On Thursday, Feb. 5, Andy Hall and David Stevenson meet for an onstage Crosscurrents discussion titled “Fact or Fiction: Common Challenges in Finding and Creating the Narrative.”  Join us from 7:00 to 8:30 pm at the Anchorage Museum at Rasmuson Auditorium, the 7th Avenue entrance.

I had no
idea that I’d write “Denali’s Howl” when I was 5 years old, living in Mount
McKinley National Park during that tragic summer when Denali’s deadliest
climbing accident killed seven young men.
I had no
idea I’d write the book when I was 45 years old.
But when I
was 49, I was deeply dissatisfied with my job at Alaska magazine and looking to
make a big change.
I’ve been
a writer and editor since graduating from the University of Alaska in 1986 and
had always thought about writing a book, but I could never settle on a subject.

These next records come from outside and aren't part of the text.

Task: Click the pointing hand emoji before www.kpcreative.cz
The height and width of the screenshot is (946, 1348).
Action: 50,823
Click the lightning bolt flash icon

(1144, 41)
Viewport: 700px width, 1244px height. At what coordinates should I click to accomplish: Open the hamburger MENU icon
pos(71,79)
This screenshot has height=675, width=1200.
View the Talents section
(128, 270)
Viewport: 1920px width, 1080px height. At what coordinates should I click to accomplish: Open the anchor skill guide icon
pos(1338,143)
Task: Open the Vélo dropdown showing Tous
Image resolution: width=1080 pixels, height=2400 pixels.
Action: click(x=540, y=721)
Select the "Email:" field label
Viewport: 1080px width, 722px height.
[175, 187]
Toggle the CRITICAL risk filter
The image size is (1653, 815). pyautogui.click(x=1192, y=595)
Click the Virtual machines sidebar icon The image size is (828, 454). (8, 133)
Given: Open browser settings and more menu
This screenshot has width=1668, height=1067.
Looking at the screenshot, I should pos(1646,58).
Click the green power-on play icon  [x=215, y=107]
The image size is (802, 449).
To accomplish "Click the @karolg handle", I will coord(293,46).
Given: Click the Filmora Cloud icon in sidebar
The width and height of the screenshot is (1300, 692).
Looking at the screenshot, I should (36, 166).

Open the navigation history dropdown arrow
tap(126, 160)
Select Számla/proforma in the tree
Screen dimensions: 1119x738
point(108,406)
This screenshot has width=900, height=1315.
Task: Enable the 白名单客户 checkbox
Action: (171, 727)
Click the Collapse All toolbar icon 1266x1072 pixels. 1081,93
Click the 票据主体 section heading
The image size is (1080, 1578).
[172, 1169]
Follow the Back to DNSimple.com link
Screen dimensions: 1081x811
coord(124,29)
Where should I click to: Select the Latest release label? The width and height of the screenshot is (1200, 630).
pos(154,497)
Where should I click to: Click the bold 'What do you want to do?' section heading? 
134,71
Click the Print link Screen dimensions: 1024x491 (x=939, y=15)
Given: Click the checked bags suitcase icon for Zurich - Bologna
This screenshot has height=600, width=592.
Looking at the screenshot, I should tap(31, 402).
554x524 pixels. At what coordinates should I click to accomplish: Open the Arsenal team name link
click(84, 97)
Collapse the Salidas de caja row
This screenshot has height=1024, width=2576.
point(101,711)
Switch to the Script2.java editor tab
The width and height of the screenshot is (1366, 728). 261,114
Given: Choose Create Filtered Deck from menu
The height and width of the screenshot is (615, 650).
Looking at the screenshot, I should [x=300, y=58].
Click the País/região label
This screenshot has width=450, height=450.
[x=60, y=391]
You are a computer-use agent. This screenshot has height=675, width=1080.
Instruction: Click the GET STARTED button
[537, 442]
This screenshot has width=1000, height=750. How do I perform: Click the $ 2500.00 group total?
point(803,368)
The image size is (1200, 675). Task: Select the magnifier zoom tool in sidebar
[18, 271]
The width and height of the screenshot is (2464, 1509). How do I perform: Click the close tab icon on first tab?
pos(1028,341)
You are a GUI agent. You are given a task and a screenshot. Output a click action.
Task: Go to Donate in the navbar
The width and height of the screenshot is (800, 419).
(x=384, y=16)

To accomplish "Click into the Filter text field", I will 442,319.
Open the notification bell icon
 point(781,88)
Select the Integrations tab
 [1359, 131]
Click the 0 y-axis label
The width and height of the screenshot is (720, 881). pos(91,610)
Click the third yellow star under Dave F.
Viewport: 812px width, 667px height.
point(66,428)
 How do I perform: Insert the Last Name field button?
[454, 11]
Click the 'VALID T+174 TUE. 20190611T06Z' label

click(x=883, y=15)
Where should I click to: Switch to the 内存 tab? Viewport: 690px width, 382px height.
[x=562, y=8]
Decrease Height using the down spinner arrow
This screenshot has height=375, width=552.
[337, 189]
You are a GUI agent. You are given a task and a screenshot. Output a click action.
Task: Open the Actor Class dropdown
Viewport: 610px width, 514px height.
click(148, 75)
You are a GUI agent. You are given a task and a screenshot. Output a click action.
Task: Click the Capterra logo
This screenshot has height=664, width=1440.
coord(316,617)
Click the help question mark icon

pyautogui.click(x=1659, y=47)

The Wilcox Expedition had always been of interest to me since my father was
superintendent of the park at the time, and my own fuzzy memories popped up
whenever I heard reference to the expedition. My dad had passed away by the
time I was ready to tackle it, so I had lost not only a cherished person in my
life, but also a critical source for the story. 
Still, I had been loosely researching for many years and even without my
father, I knew I had enough material that had not been seen before.
Though the
accident had been written about a number of times, a comprehensive account of
the tragedy—including the rescue effort—had never been done. So, I quit my job
and went to work on the book.
I spent
nine months researching and writing the proposal; I travelled to Fairbanks,
Denali National Park, Atlin, British Columbia, and Kona, Hawaii, for research
before I had enough to write it. Once that was done, an agent agreed to take me
on, and she quickly sold the idea to Dutton. When I signed the contract, I had
a year to write, but I continued to research for another seven or eight months
before I really began putting it together. By the time I began putting words
down, I had close to 100 hours of interviews with survivors, rescuers and
others involved with the incident – as well as modern-day experts.
I filled
two accordion-style briefcases with hundreds of documents related to the event,
including letters, reports, journals, official exchanges, maps and photos. I
had an equal number of similar documents in digital format stored on my hard
drive. I read many books on climbing and did a fair amount of sleuthing, too.
Some of the people I wanted to interview had left Alaska years ago, or never
lived here at all, and I had to find them. It was challenging, but strangely
addictive, so much so that when I had to stop researching and start writing, I
missed it terribly.
One of the
oddest things to happen during the research occurred when I was in the storage
unit where my father’s belongings are stored. I was looking for some papers
from his time in the Park Service but had no luck finding them in the crowded
unit. While moving boxes I uncovered the large wooden desk that had occupied
his den for as long as I can remember. I walked over to it, slid the middle
drawer open and was surprised to find it still held the jumble of stuff I
remember from when I was a kid, digging around in my dad’s desk: a pocket
knife, postcards, stamps, coins, a magnifying glass, pictures of long-dead
relatives, small human teeth—probably mine—and myriad other paraphernalia that
had accumulated there over the decades that he had owned it. I ran my hand
through the hodgepodge and randomly picked up a small, black box four or five
inches square. I turned it over and saw a name scrawled on lid: Wilcox.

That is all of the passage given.